Wrong-way driving (WWD), also known as contraflow driving, is the act of driving a motor vehicle against the direction of traffic. It can occur on either one- or two-way roads, as well as in parking lots and parking garages, and may be due to driver inattention or impairment, or because of insufficient or confusing road markings or signage, or a driver from a right-hand traffic country being unaccustomed to driving in a left-hand traffic country and vice versa. People intentionally drive in the wrong direction because they missed an exit, for thrill-seeking, or as a shortcut.

Wrong-way driving is particularly dangerous on a divided highway, especially a freeway; the higher speeds typical of such roads mean that wrong-way driving very often leads to a head-on collision.

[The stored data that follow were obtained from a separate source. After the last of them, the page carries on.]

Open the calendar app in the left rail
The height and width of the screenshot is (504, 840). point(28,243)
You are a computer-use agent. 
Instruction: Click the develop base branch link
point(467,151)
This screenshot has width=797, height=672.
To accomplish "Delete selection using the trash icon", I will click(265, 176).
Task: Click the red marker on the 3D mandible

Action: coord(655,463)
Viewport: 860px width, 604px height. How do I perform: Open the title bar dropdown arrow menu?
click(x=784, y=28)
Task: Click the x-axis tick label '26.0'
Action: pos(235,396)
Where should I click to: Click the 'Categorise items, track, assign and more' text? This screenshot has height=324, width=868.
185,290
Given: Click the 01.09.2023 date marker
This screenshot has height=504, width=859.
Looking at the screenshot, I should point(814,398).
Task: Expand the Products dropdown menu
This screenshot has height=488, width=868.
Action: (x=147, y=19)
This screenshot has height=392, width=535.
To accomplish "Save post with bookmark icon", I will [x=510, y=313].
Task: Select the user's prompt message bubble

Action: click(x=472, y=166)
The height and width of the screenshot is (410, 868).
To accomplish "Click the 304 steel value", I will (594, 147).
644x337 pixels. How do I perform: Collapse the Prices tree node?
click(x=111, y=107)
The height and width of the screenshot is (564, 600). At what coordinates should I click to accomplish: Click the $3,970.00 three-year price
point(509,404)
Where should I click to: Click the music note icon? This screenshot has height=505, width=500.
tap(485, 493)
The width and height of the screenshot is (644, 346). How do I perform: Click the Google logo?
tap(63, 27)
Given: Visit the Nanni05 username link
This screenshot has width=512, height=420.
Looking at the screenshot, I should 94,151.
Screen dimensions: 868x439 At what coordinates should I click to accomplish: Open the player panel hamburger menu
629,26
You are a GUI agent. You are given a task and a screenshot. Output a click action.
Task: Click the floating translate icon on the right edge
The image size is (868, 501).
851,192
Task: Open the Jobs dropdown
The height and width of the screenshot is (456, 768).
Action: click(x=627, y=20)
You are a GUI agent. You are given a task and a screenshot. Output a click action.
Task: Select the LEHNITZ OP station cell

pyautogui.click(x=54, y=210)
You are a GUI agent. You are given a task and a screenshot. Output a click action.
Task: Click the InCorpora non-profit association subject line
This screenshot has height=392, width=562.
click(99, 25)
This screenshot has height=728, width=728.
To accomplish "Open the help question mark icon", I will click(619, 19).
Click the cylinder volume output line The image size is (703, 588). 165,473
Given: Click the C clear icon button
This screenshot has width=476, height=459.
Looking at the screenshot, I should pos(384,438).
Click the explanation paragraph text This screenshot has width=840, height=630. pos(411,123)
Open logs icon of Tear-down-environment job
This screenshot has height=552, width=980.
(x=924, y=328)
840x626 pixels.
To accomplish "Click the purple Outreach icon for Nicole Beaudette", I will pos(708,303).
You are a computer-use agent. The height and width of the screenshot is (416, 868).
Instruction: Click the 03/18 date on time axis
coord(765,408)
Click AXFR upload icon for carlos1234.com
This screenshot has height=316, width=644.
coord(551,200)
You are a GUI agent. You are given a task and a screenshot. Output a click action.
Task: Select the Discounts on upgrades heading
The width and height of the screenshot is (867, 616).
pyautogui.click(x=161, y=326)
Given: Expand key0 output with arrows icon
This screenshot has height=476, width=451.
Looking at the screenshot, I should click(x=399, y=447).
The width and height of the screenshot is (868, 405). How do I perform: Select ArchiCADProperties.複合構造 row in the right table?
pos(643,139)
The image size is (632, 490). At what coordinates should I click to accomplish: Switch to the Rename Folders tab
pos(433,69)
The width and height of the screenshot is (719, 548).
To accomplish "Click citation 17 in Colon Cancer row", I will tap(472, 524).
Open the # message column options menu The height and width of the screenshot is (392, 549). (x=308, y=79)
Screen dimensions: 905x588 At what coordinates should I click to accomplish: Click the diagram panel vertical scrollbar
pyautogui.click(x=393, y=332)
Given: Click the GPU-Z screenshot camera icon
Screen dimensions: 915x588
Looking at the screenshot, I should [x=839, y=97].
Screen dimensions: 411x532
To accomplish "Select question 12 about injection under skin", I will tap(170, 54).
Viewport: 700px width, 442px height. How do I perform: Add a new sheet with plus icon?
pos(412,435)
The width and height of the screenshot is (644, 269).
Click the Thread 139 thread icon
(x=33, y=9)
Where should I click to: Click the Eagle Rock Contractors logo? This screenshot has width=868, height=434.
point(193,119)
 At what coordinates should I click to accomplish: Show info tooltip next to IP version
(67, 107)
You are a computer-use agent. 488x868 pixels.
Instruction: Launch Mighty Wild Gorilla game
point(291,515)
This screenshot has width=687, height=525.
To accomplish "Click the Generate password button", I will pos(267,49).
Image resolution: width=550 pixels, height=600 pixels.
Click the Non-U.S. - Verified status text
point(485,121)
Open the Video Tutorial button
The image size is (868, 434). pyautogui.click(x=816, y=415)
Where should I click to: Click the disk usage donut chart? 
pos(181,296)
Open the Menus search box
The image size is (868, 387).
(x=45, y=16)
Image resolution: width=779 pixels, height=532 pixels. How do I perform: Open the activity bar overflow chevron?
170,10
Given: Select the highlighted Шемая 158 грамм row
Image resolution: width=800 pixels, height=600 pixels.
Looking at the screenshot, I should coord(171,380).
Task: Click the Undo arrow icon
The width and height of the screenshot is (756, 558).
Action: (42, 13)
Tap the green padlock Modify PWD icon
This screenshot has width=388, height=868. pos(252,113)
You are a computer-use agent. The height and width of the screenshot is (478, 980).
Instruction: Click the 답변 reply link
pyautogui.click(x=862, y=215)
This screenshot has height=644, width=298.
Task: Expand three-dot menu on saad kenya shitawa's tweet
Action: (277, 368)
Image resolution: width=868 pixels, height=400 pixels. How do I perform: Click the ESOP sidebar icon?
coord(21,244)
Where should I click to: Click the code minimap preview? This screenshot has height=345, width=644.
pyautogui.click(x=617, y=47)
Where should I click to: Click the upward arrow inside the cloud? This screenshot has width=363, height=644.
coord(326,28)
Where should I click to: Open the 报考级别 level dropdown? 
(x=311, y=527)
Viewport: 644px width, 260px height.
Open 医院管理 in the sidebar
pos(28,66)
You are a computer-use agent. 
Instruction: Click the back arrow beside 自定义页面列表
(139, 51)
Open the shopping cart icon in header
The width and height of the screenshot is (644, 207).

It is also evidenced by a number of videos that have been posted on the Internet showing the exact moment of wrong-way driving and subsequent head-on collisions. In the United States, about 355 people are killed each year in crashes caused by drivers headed in the wrong direction on the highway. Given an average of 265 fatal WWD crashes, 1.34 fatalities per WWD fatal crash can be calculated. The significance of this kind of crash is corroborated when this number is compared to the fatalities per fatal crash rate of 1.10 for all other crash types, which translates to 24 more fatalities per 100 fatal crashes for WWD crashes than for fatal crashes in general. Most drivers who enter a divided highway or ramp in the wrong direction correct themselves by turning around.

==Efforts to reduce wrong-way driving==
One of the aims of highway engineering is to reduce wrong-way driving.

=== United States ===
==== National Transportation Safety Board's Highway Special Investigation Report ====
The National Transportation Safety Board (NTSB) has published a special investigation report about wrong-way driving, in which relevant safety countermeasures to prevent wrong-way collisions on high-speed, divided highways are identified. One important part of this report is Section 4 which provides recommendations for different agencies, including Federal Highway Administration and NHTSA, to address wrong-way collisions.

=== New Zealand ===
The Auckland Motorway Alliance has its own concept of reduce wrong-way driving, in which the traffic signals modification replaces the solid round green light with a green arrow in places where a turn is banned. As a result, this allows the removal of signs banning turns, reducing clutter. In march 2018, the Auckland Motorway Alliance won the New Zealand's 3M Traffic Safety Innovation Award for 2018.

== Warnings ==
In 2010, an advanced driver-assistance system was introduced to prevent wrong-way driving.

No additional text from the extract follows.